God may withhold many things from us. We may not have the material resources we wish we had. The state of our health might not be what we desired. We may not advance in our career the way we had hoped. Our plans for our family might not work out as we anticipated. Is God unloving? Can we accuse God of not providing for our needs? No we can't. God has provided us with the most valuable, and essential, thing in the universe: Himself.

Recent polls show that very few people actually deny the existence of God. I seldom feel the need to defend the existence of God from the pulpit. What most people question is, not the existence of God, but the sufficiency of God . We wrongly think we need more than God.
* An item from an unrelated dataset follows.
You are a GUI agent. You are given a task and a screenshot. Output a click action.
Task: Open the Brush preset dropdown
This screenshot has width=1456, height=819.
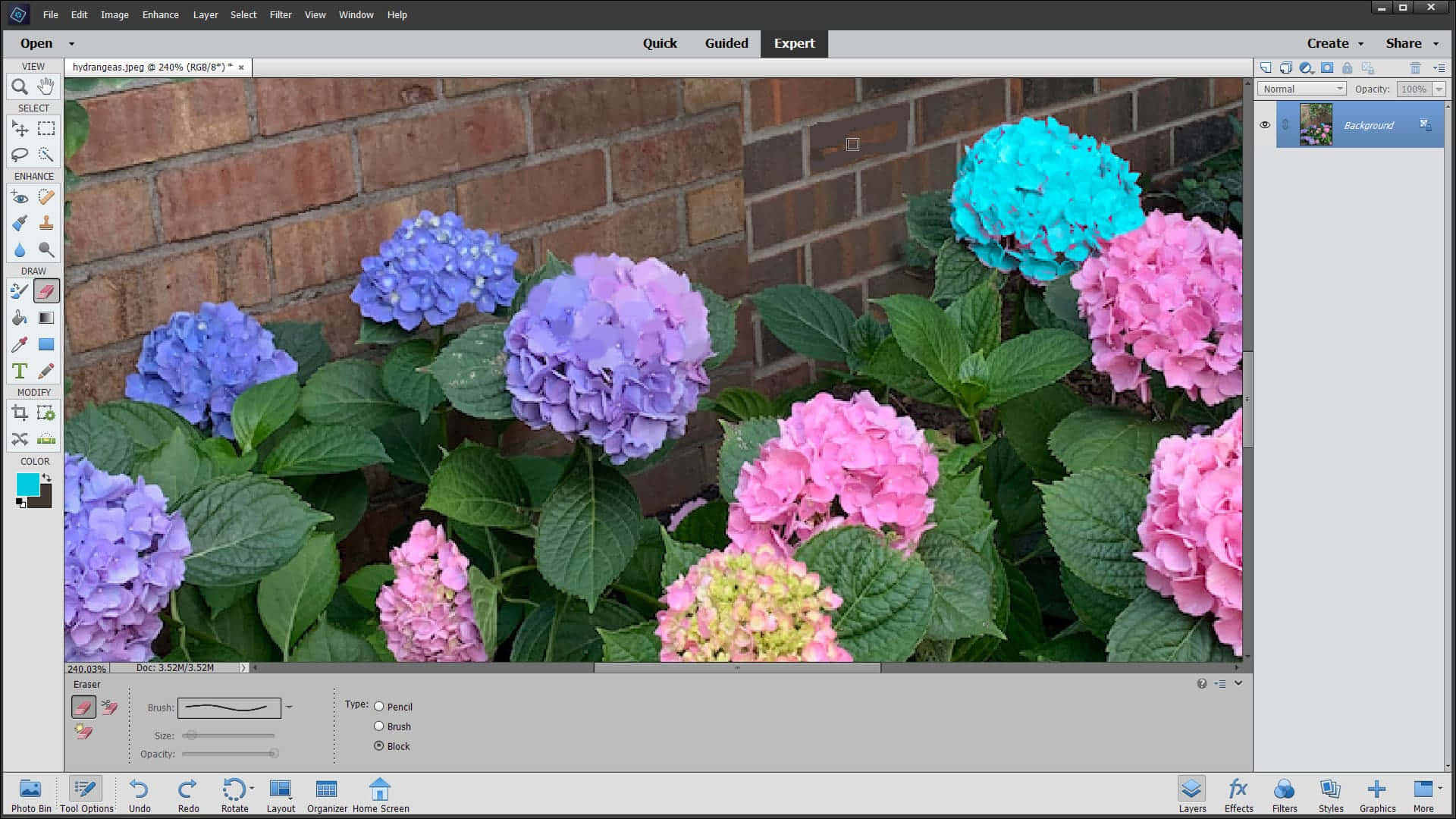point(289,708)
This is why I have set out to teach on the supremacy of God for 6 weeks. The supremacy of God is not something established by Bryn MacPhail, it is something established by Scripture. The first 3 of the ten commandments are ultimately concerned about the supremacy of God: "You shall have no other gods before Me; You shall not make for yourself an idol; . . . You shall not take the name of the Lord your God in vain "(Ex. 20:3-7).

God is supreme. God must come first. Only the Son can properly hold our planets in proper orbit--nothing else will do. Is Jesus Christ at the centre of your life? It is what we were made for. God says in Isaiah 43, verse 7, that we were "created for (His) glory ".

Our chief aim, as expressed in the Westminster Confession, is to glorify God and to enjoy Him forever. This is a singular aim--we are to glorify God by enjoying Him. These are not separate pursuits. The way we glorify God is by enjoying Him. God doesn't need us or our devotion--His presence in our life is for our own enjoyment. In Acts 17:25, Paul reminds us that, "God is not served by human hands, as though He needed anything ". God offers Himself for our enjoyment.

If God, in His love, has given us Himself to enjoy, how should we respond? Or, let me ask another question--what do we all do when we are given or shown something beautiful? We praise it! We praise little babies and well-behaved children, we praise a grand slam in the bottom of the ninth, we praise choice wine and a hearty meal, we praise the weather, an excellent poem, a talented musician--we are prone to spontaneously praising that which we value. If God then, is of supreme value, endless praise should spill forth from every Christian.

The mistake many Christians make is that we praise God out of a sense of duty. God doesn't need your praise. Since the command to praise God is for our own benefit, it makes no sense to praise God out of a sense of duty. If I take my wife out for dinner on our anniversary, and after dinner, Allie asks me, 'Why did you do this?'. Tell me which answer honours her most: 'Allie, I took you out because it was my duty', or, 'Allie, it was my pleasure to take you out'. The way we honour God is by taking pleasure in Him.

God wants you to praise Him--not because He needs to shore up some weakness in Himself or compensate for some deficiency, but because He loves us and wants our joy to be complete. We are to glorify God by enjoying Him, and praise completes our joy .

Let me give you an example. Imagine that you arrive at the Air Canada Centre to watch a Toronto Maple Leaf hockey game. When you arrive, the usher gives you a card that states a new rule. The card reads: 'We the Toronto Maple Leafs are glad that you have chosen to support us. However, since we are a humble hockey team, we would like you to refrain from any cheering, clapping, whistling, or any action that demonstrates that you value us more than the visiting team. It is our wish that you would enjoy the game, and that you would seek your highest pleasure, but please, no cheering.'

God exalts Himself to incline us to praise Him . Praise completes our joy . God is not needy or insecure--He seeks our praise for our enjoyment. God exalts His glory for our benefit. Do you want to glorify God? Then you must learn what it means to enjoy God. For 'God is most glorified in you when you are most satisfied in Him'(John Piper). Amen.